Of the 63,000 new claimants last month, more than 25,000 are not required to work, with many having been deemed too ill. Shadow Work and Pensions Secretary Helen Whately branded it a "full-blown crisis with a claim form attached" and blamed Labour's tax-and-spend agenda. She fumed: "Higher taxes, more regulation, fewer jobs. Labour's bad economic choices are driving people onto welfare and passing the bill onto taxpayers."
Ms Whately said Chancellor Rachel Reeves was "killing jobs" and "piling taxes onto businesses and working people". The top Tory said only the Conservatives would get the country working again.
But the shock figures released do not include the recent lifting of the two-child benefit cap, which could result in families with six or more children being handed an extra £14,000 a year. That move would set taxpayers back £2.5billion in the first year alone.
Labour announced the cap would be lifted in the November Budget, which was branded at the time by rivals as a "Budget for Benefits Street."

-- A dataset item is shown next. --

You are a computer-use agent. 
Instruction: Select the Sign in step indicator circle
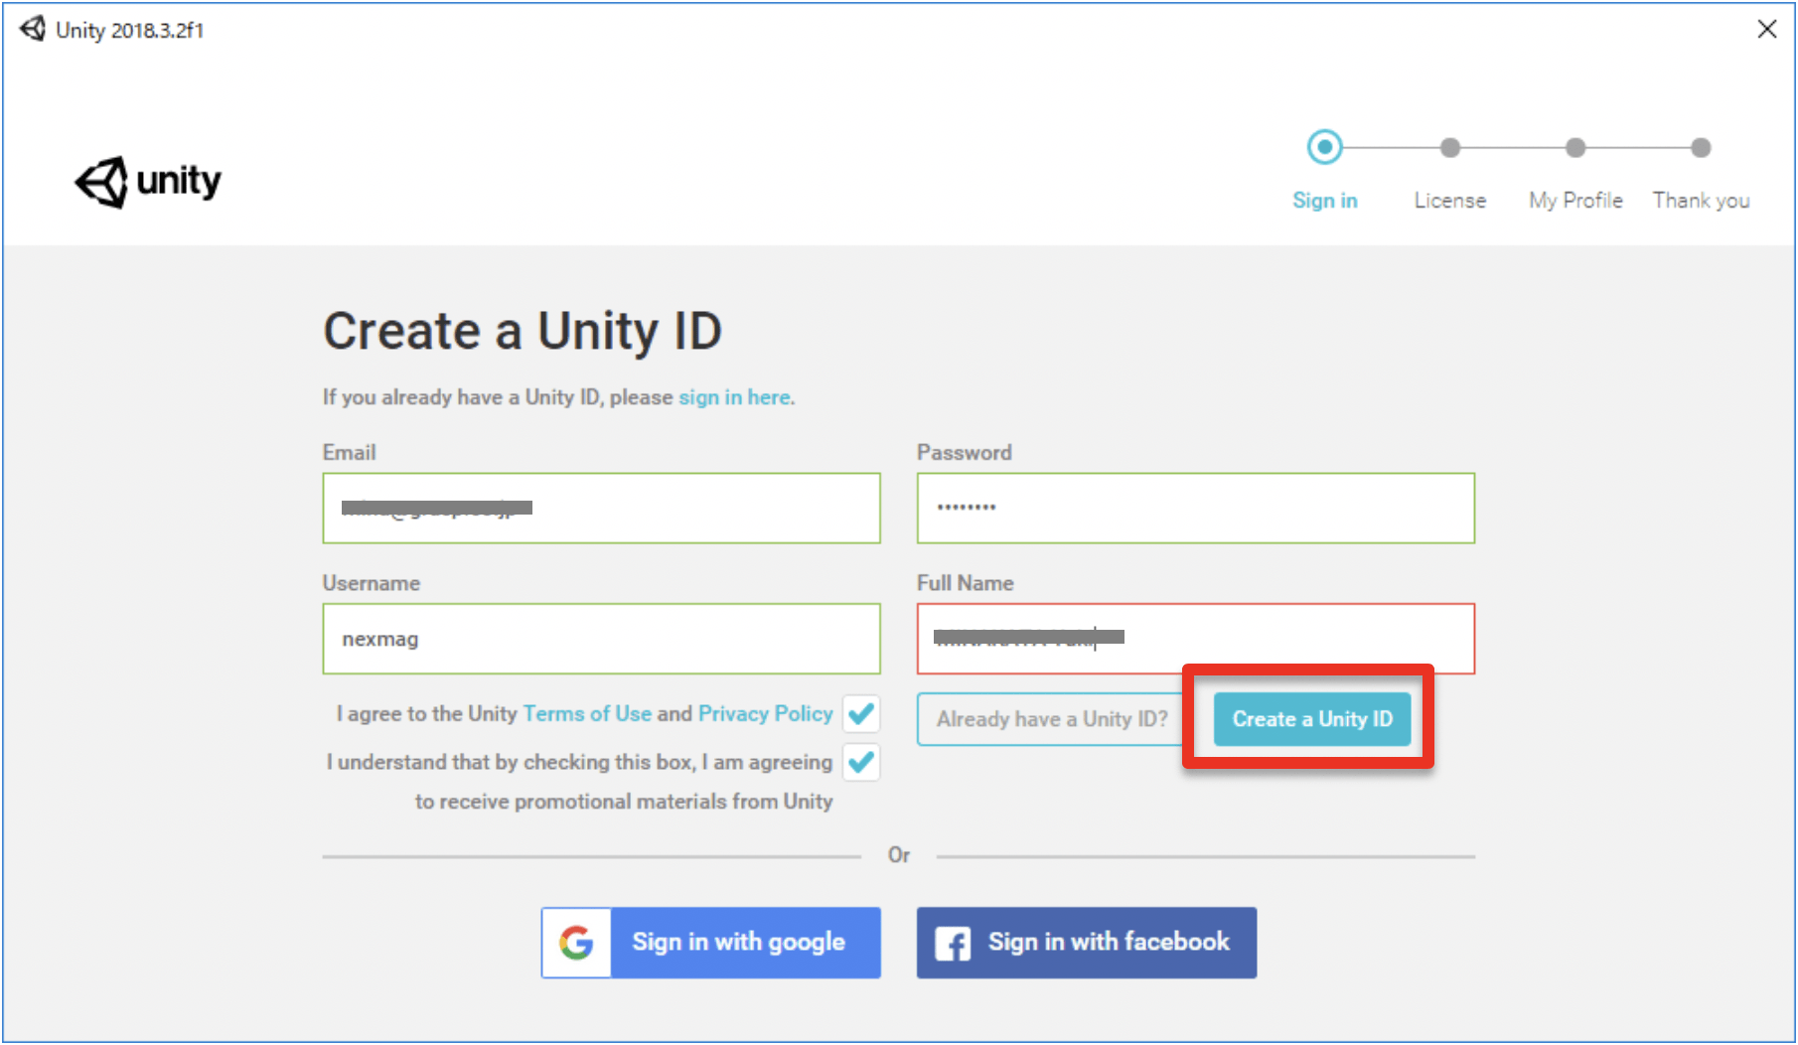1324,147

But a Department for Work and Pensions (DWP) spokesperson said Ms Whately's comment was "misleading" because most of the 1.5million "moved from old legacy benefits onto Universal Credit - a transition started by the previous government".
In addition, a larger percentage of the working-age population is claiming incapacity benefits. Personal Independence Payments for people claiming to suffer from anxiety have increased to £427million last year alone, according to the Mail on Sunday.

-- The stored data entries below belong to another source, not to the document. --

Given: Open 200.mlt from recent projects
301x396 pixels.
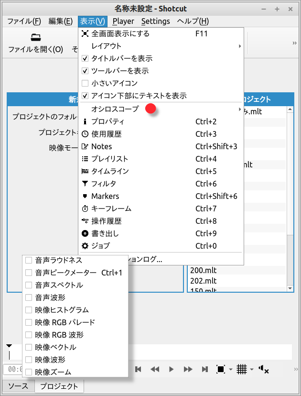Looking at the screenshot, I should (x=203, y=270).
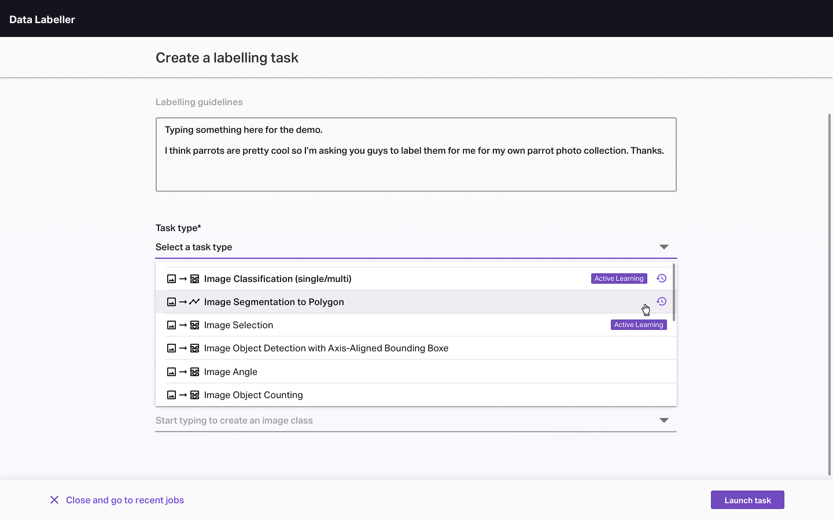Click the X icon beside Close and go
This screenshot has height=520, width=833.
54,500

The current system allows anyone, even those in work, to claim the payment without seeing a medical professional.
A DWP spokesman added: "We're fixing the broken welfare system we inherited, rebalancing Universal Credit to tackle the perverse incentives that discourage work, while redeploying 1,000 work coaches to support thousands of sick and disabled people who were previously left without contact for years.
"We are also undertaking the biggest employment reforms in a generation, overhauling Jobcentres and working with employers to deliver our Jobs Guarantee, ensuring every young person has the chance to earn or learn."